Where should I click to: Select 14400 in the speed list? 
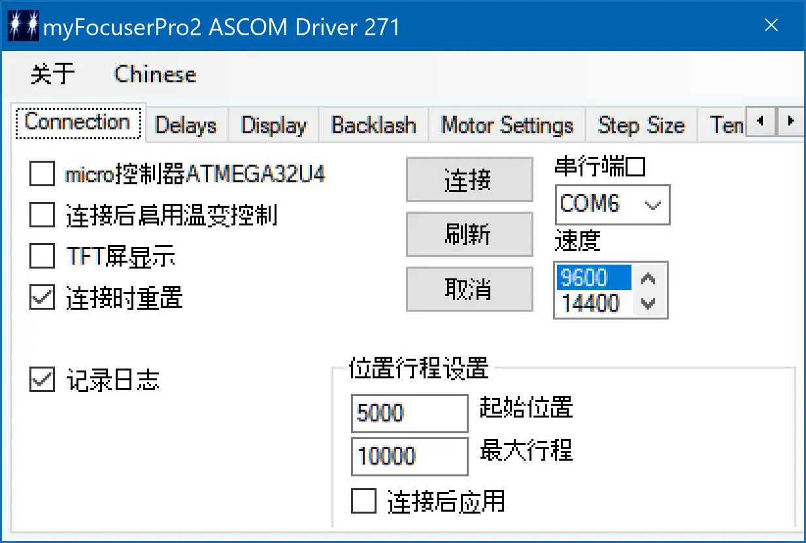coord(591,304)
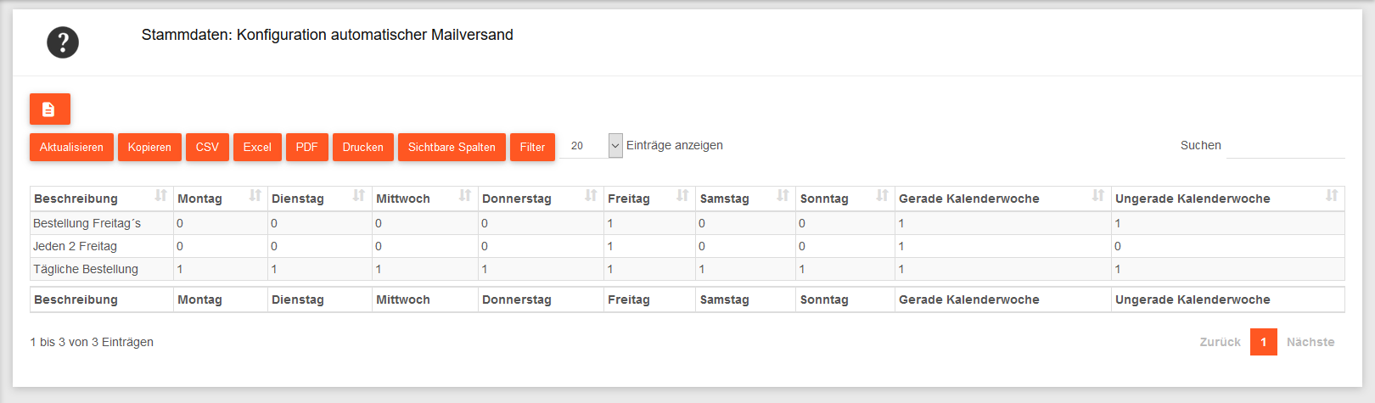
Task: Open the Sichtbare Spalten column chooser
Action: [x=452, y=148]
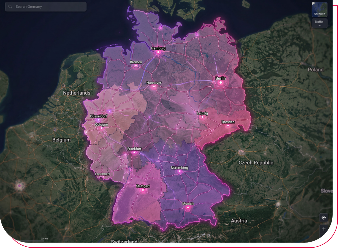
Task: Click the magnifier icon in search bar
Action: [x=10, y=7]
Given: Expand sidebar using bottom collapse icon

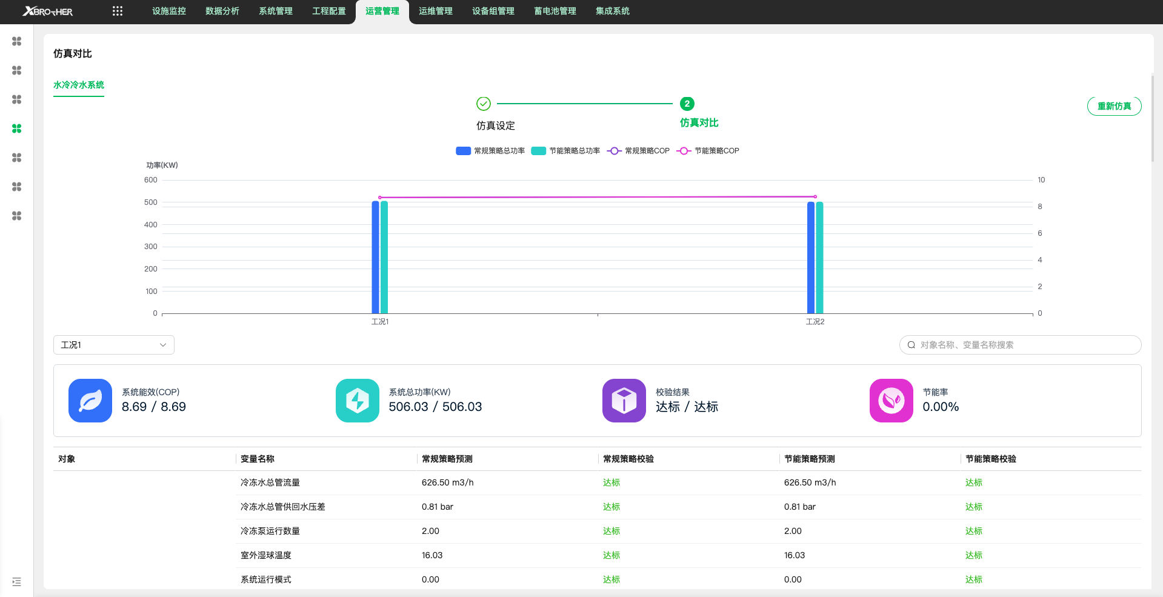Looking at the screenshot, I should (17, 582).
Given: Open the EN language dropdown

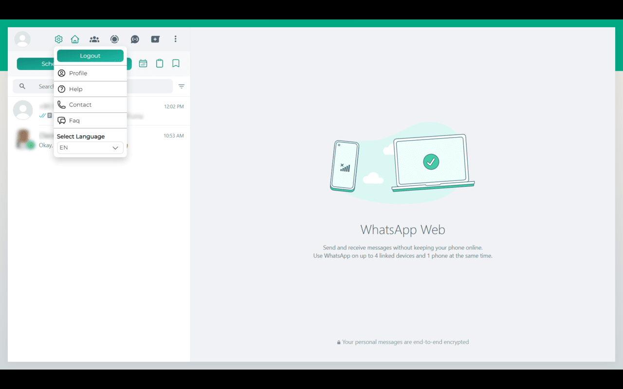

::::::::

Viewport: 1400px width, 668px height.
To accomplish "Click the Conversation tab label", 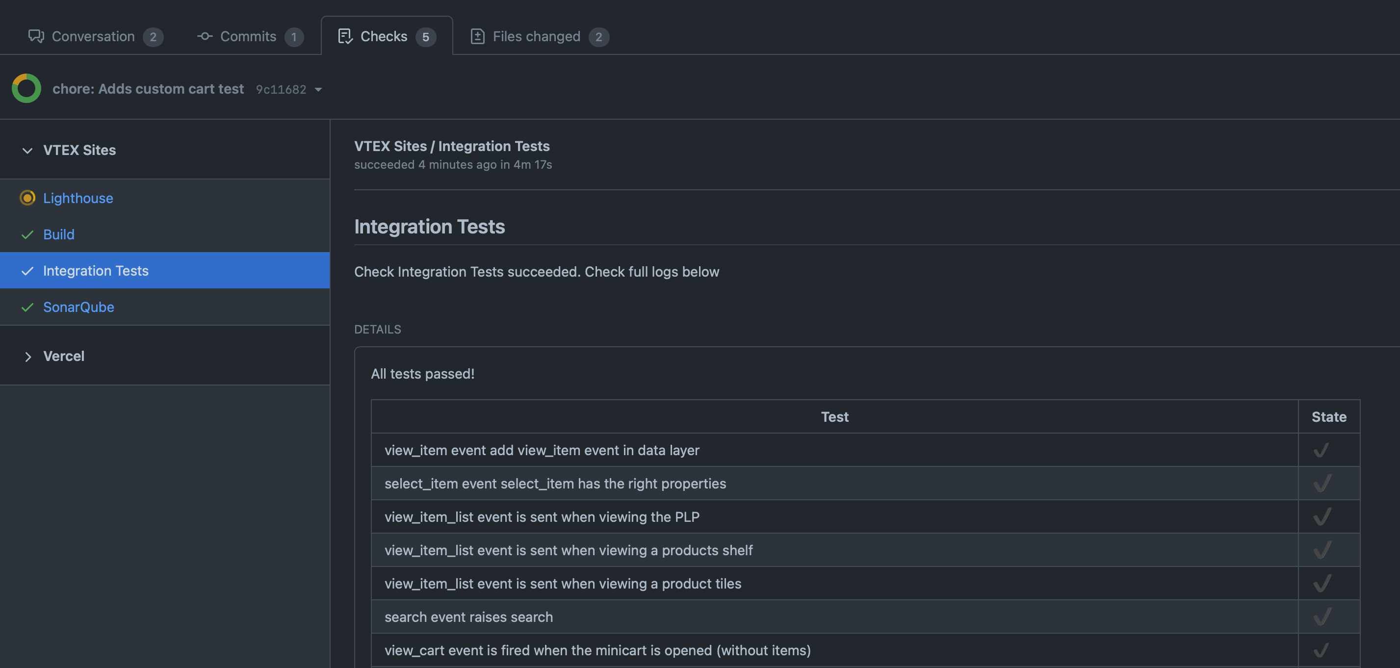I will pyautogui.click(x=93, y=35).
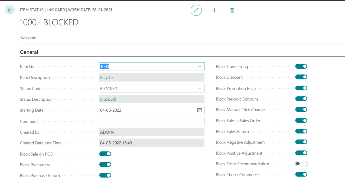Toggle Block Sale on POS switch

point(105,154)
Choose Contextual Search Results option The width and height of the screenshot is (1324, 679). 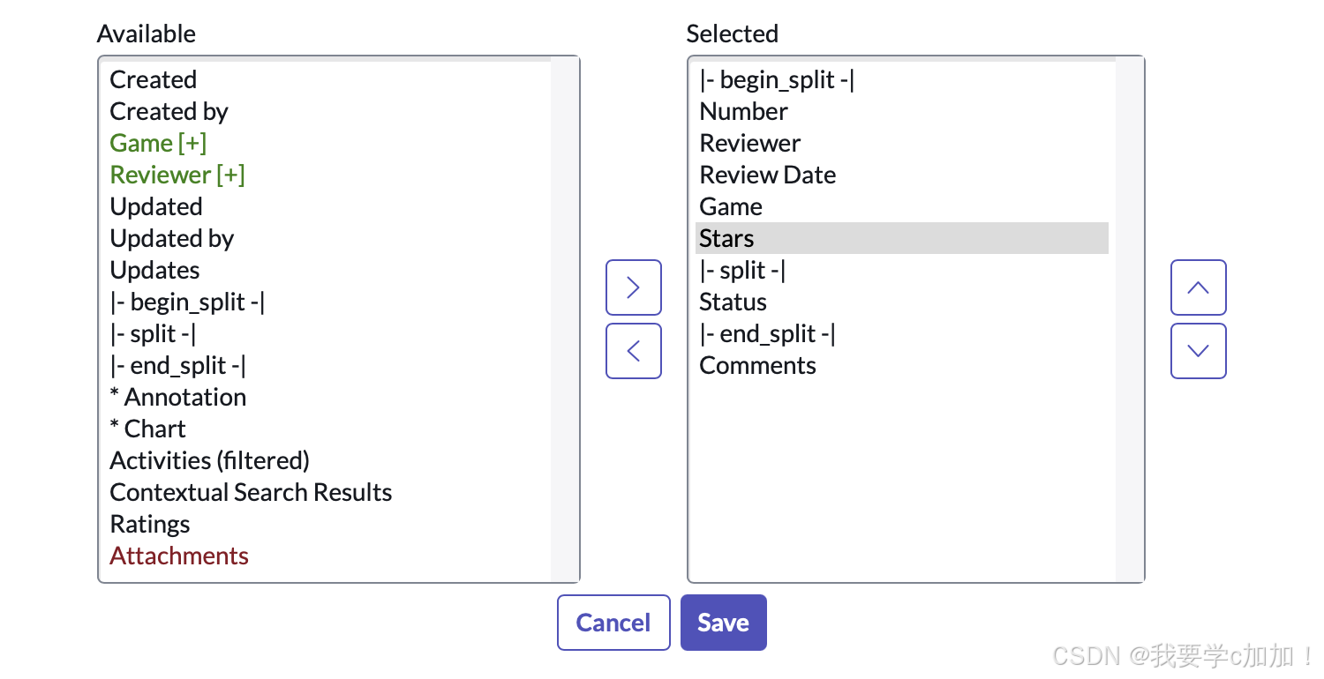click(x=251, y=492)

::::::::

■ **What is being asked**:
Copy nothing but the lines above that run from the one with "Where should I" to the one with "Given: Open the EN language dropdown", ends included; pictures stay out.

■ **Solution for this task**:
Where should I click to: Select 14400 in the speed list? 
coord(591,304)
Task: Open the Sichtbare Spalten column chooser
Action: [x=452, y=148]
Task: Click the magnifier icon in search bar
Action: [x=10, y=7]
Given: Expand sidebar using bottom collapse icon

Looking at the screenshot, I should (17, 582).
Given: Open the EN language dropdown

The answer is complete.